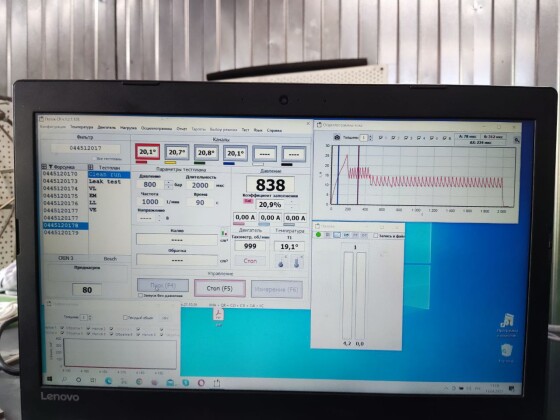Image resolution: width=560 pixels, height=420 pixels.
Task: Click the left thermometer heating icon
Action: (281, 263)
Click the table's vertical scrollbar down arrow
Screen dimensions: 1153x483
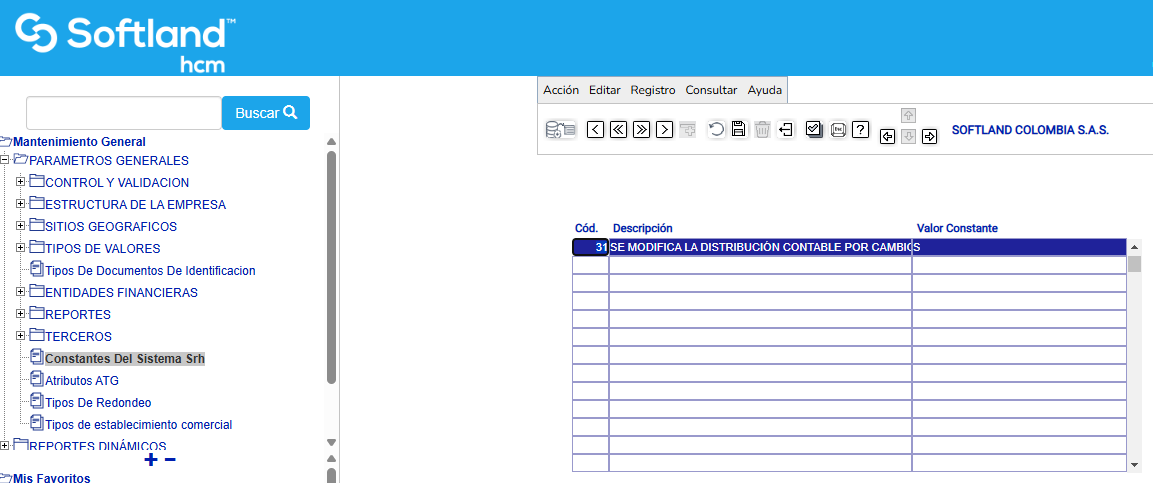[x=1134, y=464]
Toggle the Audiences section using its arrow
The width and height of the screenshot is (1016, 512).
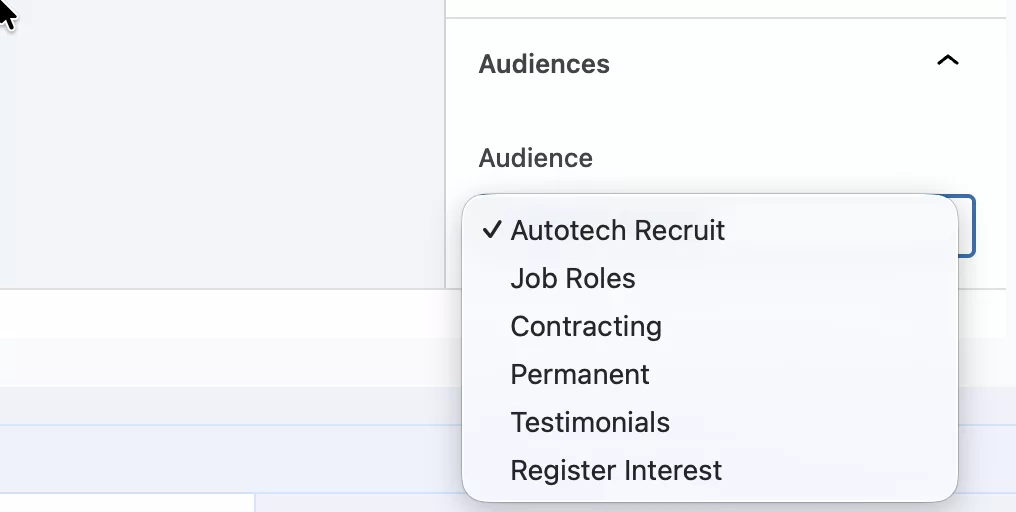pos(946,62)
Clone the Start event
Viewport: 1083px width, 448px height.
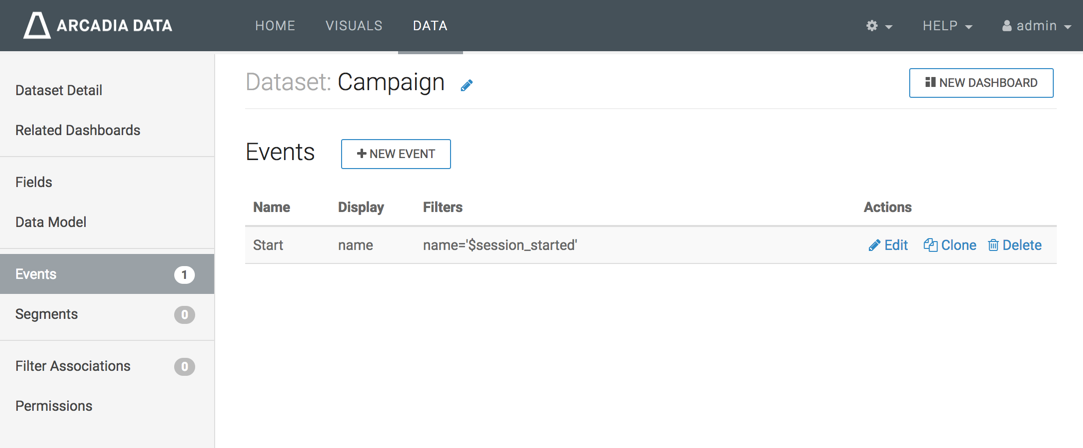(950, 245)
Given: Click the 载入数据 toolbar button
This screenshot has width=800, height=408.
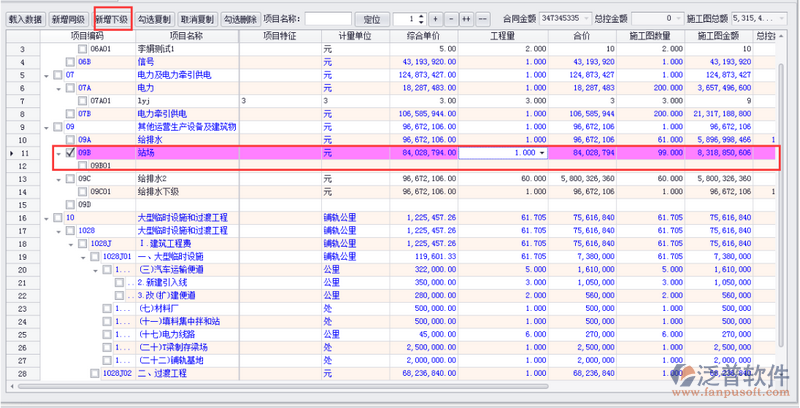Looking at the screenshot, I should [25, 19].
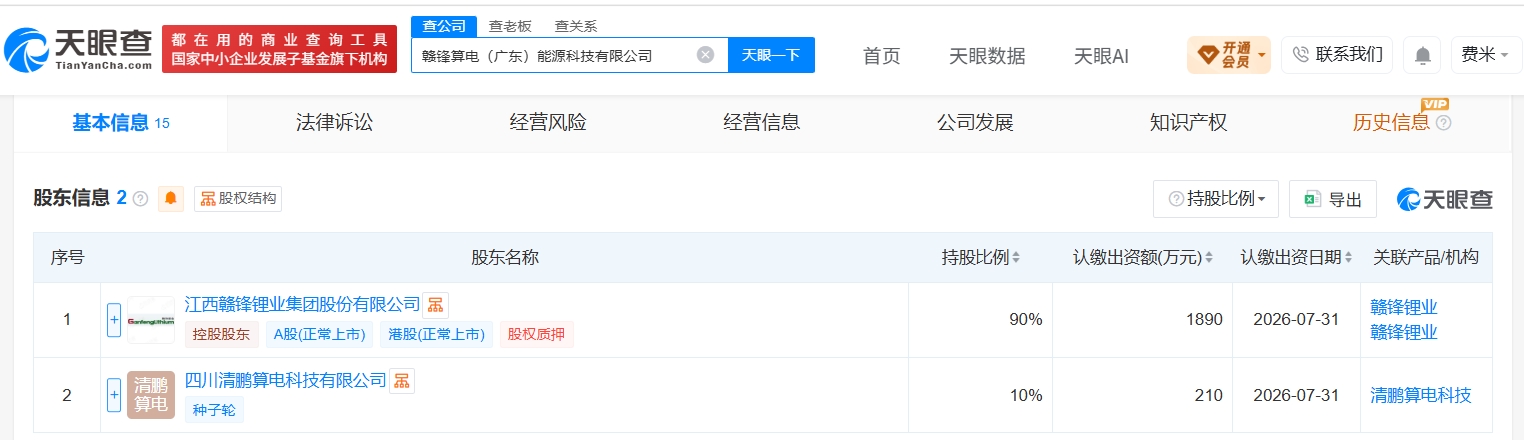This screenshot has height=440, width=1524.
Task: Expand row 2 shareholder with plus button
Action: pyautogui.click(x=114, y=395)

▶ _AIM OF THE TASK_
Reproduce the final stretch of lines exactly: the line containing "The width and" through the last line of the data, both included. Pictures do not belong in the copy.

▶ _SOLUTION FOR THIS TASK_
The width and height of the screenshot is (1016, 512).
pos(946,62)
Clone the Start event
Viewport: 1083px width, 448px height.
(950, 245)
Given: Click the 载入数据 toolbar button
This screenshot has width=800, height=408.
Looking at the screenshot, I should [25, 19].
This screenshot has height=440, width=1524.
Task: Expand row 2 shareholder with plus button
Action: pyautogui.click(x=114, y=395)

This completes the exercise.